Aim: To investigate the acute effects of postprandial exercise on glucose and lipoprotein metabolism after the intake of glucose with or without fat cream in healthy but sedentary young women. Methods: Healthy young Japanese women with a sedentary lifestyle, normal weight (18.5≤BMI<25), normal ovarian cycle, and apolipoprotein (apo) E3/3 were enrolled as participants. They ingested 1 g/kg body weight of glucose only or glucose supplemented with 1 g/kg oral fat tolerance test (OFTT) cream 4 (0.35 g/kg as fat) with or without postprandial walking exercise on a motorized treadmill (ca. 50%V·o2max for 30 min) 20 min after intake of the beverage. Each subject performed 4 trials in a randomized, cross-over design. Venous blood was drawn before (0 h), and 20 min, 1, 2, 4, and 6 h after ingestion. Results: Postprandial exercise alleviated the sharp rise of serum glucose and insulin, and transiently mitigated the decrease of free fatty acids (FFA) after ingestion of the glucose-only beverage. Although no fat was contained in the glucose beverage, transient apoB48 secretion was observed without the rise of serum triglyceride (TG) and remnant-like particle (RLP)-TG, suggesting that apoB48-containing lipoprotein particles with little TG were released by the exercise. Serum apoB48 concentrations at 6 h had decreased to levels lower than the baseline (0 h, after 12-h overnight fast) with or without exercise, suggesting that the 12-h overnight fast may not have been a ‘true’ fast. Similarly, postprandial exercise suppressed the sharp rise of serum glucose and insulin, and transiently mitigated the decrease of FFA after the ingestion of glucose with OFTT cream. Postprandial exercise stimulated the transient secretion of apoB48-containing TG-rich lipoproteins (TRL) with a rapid rise of serum apoB48, TG, and RLP-TG; however, the subsequent course of lipemia was not significantly changed.

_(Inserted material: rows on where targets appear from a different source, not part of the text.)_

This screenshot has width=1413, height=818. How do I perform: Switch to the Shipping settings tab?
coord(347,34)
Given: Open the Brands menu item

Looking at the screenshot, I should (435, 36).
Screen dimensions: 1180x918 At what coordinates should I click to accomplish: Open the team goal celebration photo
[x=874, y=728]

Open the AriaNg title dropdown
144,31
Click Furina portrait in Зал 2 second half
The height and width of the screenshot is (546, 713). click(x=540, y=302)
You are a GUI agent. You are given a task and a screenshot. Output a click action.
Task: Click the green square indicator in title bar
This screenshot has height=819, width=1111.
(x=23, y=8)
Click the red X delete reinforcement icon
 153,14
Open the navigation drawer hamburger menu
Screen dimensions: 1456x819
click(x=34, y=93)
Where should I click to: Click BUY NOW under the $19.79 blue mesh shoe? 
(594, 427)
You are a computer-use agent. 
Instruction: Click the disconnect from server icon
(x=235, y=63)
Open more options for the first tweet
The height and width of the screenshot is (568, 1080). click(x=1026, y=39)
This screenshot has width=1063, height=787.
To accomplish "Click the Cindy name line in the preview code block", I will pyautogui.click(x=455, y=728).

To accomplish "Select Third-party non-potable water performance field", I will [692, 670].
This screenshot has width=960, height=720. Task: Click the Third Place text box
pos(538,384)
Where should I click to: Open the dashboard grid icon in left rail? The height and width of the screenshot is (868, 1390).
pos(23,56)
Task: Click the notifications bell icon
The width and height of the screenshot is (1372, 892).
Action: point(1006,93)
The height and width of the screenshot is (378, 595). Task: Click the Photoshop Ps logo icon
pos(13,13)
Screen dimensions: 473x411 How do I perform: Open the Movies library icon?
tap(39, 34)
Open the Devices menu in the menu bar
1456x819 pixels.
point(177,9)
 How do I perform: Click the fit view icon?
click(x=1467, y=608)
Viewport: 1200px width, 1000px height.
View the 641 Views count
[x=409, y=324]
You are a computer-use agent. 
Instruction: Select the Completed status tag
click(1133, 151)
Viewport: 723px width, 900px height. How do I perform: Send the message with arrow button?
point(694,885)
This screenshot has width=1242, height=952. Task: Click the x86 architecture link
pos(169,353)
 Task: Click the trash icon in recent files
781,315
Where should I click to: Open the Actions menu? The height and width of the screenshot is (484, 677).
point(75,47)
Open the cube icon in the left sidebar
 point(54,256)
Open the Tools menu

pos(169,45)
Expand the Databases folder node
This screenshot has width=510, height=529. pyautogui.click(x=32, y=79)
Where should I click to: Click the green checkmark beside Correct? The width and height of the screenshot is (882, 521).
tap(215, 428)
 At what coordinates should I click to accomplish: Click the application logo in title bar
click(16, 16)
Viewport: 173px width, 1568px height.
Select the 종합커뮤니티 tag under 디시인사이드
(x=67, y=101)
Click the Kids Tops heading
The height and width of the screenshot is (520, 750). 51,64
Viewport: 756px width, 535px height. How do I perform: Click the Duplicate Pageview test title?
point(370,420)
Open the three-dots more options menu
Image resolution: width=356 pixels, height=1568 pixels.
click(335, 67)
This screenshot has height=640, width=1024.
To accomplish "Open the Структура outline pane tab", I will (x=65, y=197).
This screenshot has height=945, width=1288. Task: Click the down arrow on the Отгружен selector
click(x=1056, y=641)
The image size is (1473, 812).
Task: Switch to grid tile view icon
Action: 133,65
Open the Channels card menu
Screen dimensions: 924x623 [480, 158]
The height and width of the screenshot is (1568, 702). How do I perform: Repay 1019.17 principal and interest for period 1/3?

Serum apoB48 and RLP-TG values did not return to the baseline even after 6 h, suggesting that postprandial lipoprotein metabolism was not finished at the end of the experiment. Conclusion: Postprandial aerobic exercise alleviated the glycemic peak at 1 h associated with insulin ‘sparing’. The effect of exercise on fat metabolism was transient, enhancing the secretion of intestinal TRL at an early phase, but no further significant effects were observed. Postprandial exercise transiently stimulated the secretion of apoB48 after glucose intake without a fat load.